En conferencia de prensa, convocada estre viernes 13 de febrero, un par de horas después de denunciar el presunto desalojo de su oficina, Arriaga respondió que su salida es "ilegal" y se violentaron sus derechos laborales.
“Ya lo veía venir porque cada vez los oficios eran más insistentes. Es decir, cada vez había más presión para que se modificaran (los libros) y había toda una estrategia legal para intimidar a la dirección”, declaró.
Aseguró que no recibió ningún documento oficial sobre su despido por parte de la subsecretaría de educación básica, Noemí Juárez.

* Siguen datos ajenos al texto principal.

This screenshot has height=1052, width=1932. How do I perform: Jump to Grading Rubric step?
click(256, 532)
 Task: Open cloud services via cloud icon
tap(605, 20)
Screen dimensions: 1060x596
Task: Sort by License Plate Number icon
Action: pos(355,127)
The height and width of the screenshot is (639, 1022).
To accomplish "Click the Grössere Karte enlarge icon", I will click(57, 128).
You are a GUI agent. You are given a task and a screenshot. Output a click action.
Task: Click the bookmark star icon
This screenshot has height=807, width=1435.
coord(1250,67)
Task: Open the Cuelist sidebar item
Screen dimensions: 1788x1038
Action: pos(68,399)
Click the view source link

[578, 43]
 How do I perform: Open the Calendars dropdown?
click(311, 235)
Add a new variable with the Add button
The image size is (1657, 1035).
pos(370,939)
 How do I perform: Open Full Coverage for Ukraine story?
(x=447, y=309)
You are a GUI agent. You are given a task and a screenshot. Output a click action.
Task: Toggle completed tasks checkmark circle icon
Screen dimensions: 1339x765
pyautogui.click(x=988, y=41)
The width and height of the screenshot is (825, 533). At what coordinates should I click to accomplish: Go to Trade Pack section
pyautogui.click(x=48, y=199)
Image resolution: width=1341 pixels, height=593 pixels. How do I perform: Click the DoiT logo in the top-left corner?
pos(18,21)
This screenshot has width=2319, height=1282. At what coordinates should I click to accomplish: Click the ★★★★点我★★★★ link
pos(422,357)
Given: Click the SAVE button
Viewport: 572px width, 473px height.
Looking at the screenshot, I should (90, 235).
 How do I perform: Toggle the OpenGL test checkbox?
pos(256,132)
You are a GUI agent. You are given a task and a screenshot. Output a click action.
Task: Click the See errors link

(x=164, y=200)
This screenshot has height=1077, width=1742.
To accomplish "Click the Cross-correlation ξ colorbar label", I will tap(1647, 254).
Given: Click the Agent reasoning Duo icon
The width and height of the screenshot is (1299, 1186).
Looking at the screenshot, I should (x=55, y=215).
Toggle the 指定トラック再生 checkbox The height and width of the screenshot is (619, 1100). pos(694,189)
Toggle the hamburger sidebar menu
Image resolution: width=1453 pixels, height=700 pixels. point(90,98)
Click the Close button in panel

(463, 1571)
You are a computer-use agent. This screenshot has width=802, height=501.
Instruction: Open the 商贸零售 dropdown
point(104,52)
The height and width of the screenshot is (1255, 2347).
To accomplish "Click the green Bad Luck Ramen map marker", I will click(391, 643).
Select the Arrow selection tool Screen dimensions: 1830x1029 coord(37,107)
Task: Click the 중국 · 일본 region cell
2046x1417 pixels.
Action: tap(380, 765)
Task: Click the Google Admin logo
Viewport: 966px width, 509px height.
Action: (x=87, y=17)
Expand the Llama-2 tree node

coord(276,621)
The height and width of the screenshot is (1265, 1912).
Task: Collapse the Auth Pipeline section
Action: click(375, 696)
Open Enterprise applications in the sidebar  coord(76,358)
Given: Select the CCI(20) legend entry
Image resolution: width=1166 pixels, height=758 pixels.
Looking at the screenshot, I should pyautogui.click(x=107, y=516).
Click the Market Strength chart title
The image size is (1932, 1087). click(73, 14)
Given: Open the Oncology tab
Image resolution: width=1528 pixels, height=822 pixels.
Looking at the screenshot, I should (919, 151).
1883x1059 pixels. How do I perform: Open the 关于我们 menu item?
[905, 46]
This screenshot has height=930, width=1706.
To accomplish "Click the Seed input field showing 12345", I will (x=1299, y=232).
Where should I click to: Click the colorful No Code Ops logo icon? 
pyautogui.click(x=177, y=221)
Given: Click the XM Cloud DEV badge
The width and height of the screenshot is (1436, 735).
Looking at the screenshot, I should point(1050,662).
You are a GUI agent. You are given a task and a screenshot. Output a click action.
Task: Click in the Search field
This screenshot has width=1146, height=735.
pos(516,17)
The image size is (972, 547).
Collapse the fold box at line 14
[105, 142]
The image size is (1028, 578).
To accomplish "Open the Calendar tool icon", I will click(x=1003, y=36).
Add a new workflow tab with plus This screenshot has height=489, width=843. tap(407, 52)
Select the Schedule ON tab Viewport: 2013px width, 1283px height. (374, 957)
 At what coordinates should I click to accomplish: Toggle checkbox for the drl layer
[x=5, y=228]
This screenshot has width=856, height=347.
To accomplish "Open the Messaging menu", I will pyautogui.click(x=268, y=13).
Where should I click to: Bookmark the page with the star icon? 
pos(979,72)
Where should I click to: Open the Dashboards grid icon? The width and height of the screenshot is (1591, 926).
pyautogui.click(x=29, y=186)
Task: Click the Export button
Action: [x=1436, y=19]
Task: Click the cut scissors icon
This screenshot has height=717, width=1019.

Acusó que las órdenes no vienen de Presidencia, sino del interior de la SEP, y que hay un zigzagueo dentro de la institución y del movimiento que no se formaron en el "obradorismo", ya que solo recibió la orden de continuar la Nueva Escuela Mexicana.
“La violencia que se ejerce dentro de la secretaría está en todos los niveles. No importa si la institución intentó despedirme de manera ilegal, sin entregar algún oficio o avisarme con tiempo o justificar alguna supuesta pérdida de confianza. Tampoco importa que en un salón repleto de funcionarios públicos, tenemos testigos del atropello ante este intento de despido ilegal, ninguno quiso decir su nombre, ni su cargo”, denunció.
Marx Arriaga afirmó que no va a cambiar los libros de texto de la Nueva Escuela Mexicana, que abordan el humanismo mexicano, porque sería traicionar los principios de la 4T.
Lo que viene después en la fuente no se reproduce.